Ontology highlight
ABSTRACT: Background
The ongoing COVID-19 pandemic has greatly disrupted our everyday life, forcing the adoption of non-pharmaceutical interventions in many countries and putting public health services and healthcare systems worldwide under stress. These circumstances are leading to unintended effects such as the increase in the burden of other diseases. Methods
Here, using a data-driven epidemiological model for tuberculosis (TB) spreading, we describe the expected rise in TB incidence and mortality if COVID-associated changes in TB notification are sustained and attributable entirely to disrupted diagnosis and treatment adherence.
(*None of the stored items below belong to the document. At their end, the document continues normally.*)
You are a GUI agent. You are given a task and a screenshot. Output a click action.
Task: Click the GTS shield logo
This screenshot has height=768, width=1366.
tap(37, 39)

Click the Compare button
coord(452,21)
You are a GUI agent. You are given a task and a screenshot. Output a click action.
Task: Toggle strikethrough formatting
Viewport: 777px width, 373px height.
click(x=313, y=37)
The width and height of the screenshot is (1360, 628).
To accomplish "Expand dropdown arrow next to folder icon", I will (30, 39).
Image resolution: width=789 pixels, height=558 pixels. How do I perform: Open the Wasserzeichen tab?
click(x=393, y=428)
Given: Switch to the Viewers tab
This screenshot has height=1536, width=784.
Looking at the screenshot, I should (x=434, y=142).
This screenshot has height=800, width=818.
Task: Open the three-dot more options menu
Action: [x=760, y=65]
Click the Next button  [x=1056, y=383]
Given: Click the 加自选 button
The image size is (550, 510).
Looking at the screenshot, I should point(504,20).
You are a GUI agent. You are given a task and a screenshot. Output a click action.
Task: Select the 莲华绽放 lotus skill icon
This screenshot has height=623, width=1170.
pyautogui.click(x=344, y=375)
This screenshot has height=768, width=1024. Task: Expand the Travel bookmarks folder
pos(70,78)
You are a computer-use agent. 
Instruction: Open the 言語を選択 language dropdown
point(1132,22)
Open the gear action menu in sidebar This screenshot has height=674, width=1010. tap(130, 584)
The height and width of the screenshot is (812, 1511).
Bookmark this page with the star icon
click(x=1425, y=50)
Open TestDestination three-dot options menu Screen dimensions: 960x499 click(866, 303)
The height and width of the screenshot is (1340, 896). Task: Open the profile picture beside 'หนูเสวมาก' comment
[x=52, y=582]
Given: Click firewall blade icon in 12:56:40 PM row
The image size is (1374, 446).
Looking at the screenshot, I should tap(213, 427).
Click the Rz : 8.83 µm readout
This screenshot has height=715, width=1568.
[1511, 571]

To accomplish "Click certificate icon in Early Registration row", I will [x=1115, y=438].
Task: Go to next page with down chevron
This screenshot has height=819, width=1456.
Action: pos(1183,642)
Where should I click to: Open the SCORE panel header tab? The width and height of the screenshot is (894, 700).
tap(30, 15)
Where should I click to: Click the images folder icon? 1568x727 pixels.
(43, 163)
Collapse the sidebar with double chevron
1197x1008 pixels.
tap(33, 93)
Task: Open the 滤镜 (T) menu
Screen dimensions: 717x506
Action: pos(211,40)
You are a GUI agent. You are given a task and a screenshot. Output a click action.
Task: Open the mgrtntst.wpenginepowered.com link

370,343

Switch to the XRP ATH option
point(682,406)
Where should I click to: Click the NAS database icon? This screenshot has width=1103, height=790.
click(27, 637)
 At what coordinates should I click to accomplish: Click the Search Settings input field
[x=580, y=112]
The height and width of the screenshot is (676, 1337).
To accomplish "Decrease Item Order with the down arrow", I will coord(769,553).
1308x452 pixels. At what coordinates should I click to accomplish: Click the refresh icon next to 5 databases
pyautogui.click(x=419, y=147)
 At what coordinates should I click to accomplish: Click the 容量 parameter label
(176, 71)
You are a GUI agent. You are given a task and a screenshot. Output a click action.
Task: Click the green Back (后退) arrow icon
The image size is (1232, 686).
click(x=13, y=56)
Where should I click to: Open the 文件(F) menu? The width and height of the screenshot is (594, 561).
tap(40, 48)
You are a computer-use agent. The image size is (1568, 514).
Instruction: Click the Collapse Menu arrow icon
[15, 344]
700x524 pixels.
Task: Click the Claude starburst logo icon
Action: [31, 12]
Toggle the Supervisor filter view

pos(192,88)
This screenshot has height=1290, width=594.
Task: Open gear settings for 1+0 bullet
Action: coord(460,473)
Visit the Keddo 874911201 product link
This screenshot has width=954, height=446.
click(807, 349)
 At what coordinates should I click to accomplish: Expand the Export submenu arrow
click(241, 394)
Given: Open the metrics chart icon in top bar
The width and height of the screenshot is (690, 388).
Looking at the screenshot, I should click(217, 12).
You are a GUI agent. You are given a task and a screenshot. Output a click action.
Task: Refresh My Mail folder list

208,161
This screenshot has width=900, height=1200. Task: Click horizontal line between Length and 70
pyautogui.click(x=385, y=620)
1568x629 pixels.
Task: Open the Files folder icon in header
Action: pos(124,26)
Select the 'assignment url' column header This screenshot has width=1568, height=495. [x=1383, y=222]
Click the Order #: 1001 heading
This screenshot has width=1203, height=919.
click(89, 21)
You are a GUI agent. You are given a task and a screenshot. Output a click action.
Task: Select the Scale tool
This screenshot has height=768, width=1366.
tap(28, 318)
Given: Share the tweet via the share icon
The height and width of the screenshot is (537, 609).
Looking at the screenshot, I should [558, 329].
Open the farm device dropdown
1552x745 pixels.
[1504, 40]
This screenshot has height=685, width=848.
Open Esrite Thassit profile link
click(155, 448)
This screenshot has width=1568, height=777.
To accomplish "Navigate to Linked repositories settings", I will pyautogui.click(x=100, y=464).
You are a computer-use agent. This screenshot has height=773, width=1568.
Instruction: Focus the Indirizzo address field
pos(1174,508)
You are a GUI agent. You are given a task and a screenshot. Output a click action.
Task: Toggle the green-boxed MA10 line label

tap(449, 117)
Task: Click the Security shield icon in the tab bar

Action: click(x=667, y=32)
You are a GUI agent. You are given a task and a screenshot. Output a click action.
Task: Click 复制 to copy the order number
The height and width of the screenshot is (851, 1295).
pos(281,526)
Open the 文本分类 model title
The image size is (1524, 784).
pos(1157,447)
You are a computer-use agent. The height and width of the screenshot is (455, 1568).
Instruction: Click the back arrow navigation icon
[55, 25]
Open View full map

Results
Our calculations show that the reduction in diagnosis of new TB cases due to the COVID-19 pandemic could result in 228k (CI 187–276) excess deaths in India, 111k (CI 93–134) in Indonesia, 27k (CI 21–33) in Pakistan, and 12k (CI 9–18) in Kenya. Conclusions
We show that it is possible to reverse these excess deaths by increasing the pre-covid diagnosis capabilities from 15 to 50% for 2 to 4 years. This would prevent almost all TB-related excess mortality that could be caused by the COVID-19 pandemic if no additional preventative measures are introduced. Our work therefore provides guidelines for mitigating the impact of COVID-19 on tuberculosis epidemic in the years to come. Tovar et al. use a data-driven epidemiological model for tuberculosis (TB) spreading to describe an expected rise in TB incidence and mortality due to COVID-associated disruption in TB diagnosis and treatment. Their calculations predict higher incidence and mortality due to reduced diagnosis of new TB cases, however suggest increased diagnostic capacity could mitigate this situation.